Please revise the material below by replacing every "Given" with "Request" and leaving everything else unchanged.

### Material provided
• • • •

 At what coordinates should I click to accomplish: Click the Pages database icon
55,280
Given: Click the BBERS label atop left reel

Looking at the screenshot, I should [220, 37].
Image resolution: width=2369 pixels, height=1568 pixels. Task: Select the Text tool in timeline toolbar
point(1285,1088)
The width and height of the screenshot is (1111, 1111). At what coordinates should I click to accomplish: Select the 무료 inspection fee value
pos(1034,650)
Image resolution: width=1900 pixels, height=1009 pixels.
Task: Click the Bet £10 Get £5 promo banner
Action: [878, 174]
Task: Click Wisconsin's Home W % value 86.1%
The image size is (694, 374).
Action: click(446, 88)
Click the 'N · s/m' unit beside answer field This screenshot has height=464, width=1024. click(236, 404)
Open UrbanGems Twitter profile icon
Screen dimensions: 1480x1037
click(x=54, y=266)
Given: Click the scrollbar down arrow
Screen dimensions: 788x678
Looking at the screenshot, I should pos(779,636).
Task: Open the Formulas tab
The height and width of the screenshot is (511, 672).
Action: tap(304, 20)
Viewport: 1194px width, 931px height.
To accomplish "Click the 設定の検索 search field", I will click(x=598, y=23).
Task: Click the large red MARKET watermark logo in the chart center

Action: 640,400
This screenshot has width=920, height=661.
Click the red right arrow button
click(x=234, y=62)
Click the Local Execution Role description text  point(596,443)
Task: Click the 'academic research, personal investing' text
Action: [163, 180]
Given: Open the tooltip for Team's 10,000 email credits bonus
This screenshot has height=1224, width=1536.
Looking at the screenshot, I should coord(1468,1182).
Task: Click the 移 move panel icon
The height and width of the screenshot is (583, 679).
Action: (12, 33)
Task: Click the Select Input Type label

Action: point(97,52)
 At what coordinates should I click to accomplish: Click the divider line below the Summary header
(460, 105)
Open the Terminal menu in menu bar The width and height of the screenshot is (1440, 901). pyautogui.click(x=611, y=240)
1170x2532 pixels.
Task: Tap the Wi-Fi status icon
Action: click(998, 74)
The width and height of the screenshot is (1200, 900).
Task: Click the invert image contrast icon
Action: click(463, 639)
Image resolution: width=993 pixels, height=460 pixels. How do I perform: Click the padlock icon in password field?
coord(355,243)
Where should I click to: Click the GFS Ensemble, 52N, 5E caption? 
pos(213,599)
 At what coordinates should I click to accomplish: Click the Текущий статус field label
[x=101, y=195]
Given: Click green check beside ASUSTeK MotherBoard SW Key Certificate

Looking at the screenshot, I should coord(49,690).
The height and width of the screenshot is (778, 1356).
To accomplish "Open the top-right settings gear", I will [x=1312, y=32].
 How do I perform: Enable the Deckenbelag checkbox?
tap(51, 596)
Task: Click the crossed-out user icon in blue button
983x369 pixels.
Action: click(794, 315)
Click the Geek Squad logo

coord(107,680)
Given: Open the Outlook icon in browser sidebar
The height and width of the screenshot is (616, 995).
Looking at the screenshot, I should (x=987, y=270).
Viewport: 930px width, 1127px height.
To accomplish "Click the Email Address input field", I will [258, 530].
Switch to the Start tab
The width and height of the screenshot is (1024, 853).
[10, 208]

• • • •

### Response to the exercise
 At what coordinates should I click to accomplish: Click the Pages database icon
55,280
Request: Click the BBERS label atop left reel

Looking at the screenshot, I should [220, 37].
Image resolution: width=2369 pixels, height=1568 pixels. Task: Select the Text tool in timeline toolbar
point(1285,1088)
The width and height of the screenshot is (1111, 1111). At what coordinates should I click to accomplish: Select the 무료 inspection fee value
pos(1034,650)
Image resolution: width=1900 pixels, height=1009 pixels.
Task: Click the Bet £10 Get £5 promo banner
Action: [878, 174]
Task: Click Wisconsin's Home W % value 86.1%
The image size is (694, 374).
Action: click(446, 88)
Click the 'N · s/m' unit beside answer field This screenshot has height=464, width=1024. click(236, 404)
Open UrbanGems Twitter profile icon
Screen dimensions: 1480x1037
click(x=54, y=266)
Request: Click the scrollbar down arrow
Screen dimensions: 788x678
Looking at the screenshot, I should pos(779,636).
Task: Open the Formulas tab
The height and width of the screenshot is (511, 672).
Action: tap(304, 20)
Viewport: 1194px width, 931px height.
To accomplish "Click the 設定の検索 search field", I will click(x=598, y=23).
Task: Click the large red MARKET watermark logo in the chart center

Action: 640,400
This screenshot has width=920, height=661.
Click the red right arrow button
click(x=234, y=62)
Click the Local Execution Role description text  point(596,443)
Task: Click the 'academic research, personal investing' text
Action: [163, 180]
Request: Open the tooltip for Team's 10,000 email credits bonus
This screenshot has height=1224, width=1536.
Looking at the screenshot, I should coord(1468,1182).
Task: Click the 移 move panel icon
The height and width of the screenshot is (583, 679).
Action: (12, 33)
Task: Click the Select Input Type label

Action: point(97,52)
 At what coordinates should I click to accomplish: Click the divider line below the Summary header
(460, 105)
Open the Terminal menu in menu bar The width and height of the screenshot is (1440, 901). pyautogui.click(x=611, y=240)
1170x2532 pixels.
Task: Tap the Wi-Fi status icon
Action: click(998, 74)
The width and height of the screenshot is (1200, 900).
Task: Click the invert image contrast icon
Action: click(463, 639)
Image resolution: width=993 pixels, height=460 pixels. How do I perform: Click the padlock icon in password field?
coord(355,243)
Where should I click to: Click the GFS Ensemble, 52N, 5E caption? 
pos(213,599)
 At what coordinates should I click to accomplish: Click the Текущий статус field label
[x=101, y=195]
Request: Click green check beside ASUSTeK MotherBoard SW Key Certificate

Looking at the screenshot, I should coord(49,690).
The height and width of the screenshot is (778, 1356).
To accomplish "Open the top-right settings gear", I will [x=1312, y=32].
 How do I perform: Enable the Deckenbelag checkbox?
tap(51, 596)
Task: Click the crossed-out user icon in blue button
983x369 pixels.
Action: click(794, 315)
Click the Geek Squad logo

coord(107,680)
Request: Open the Outlook icon in browser sidebar
The height and width of the screenshot is (616, 995).
Looking at the screenshot, I should (x=987, y=270).
Viewport: 930px width, 1127px height.
To accomplish "Click the Email Address input field", I will [258, 530].
Switch to the Start tab
The width and height of the screenshot is (1024, 853).
[10, 208]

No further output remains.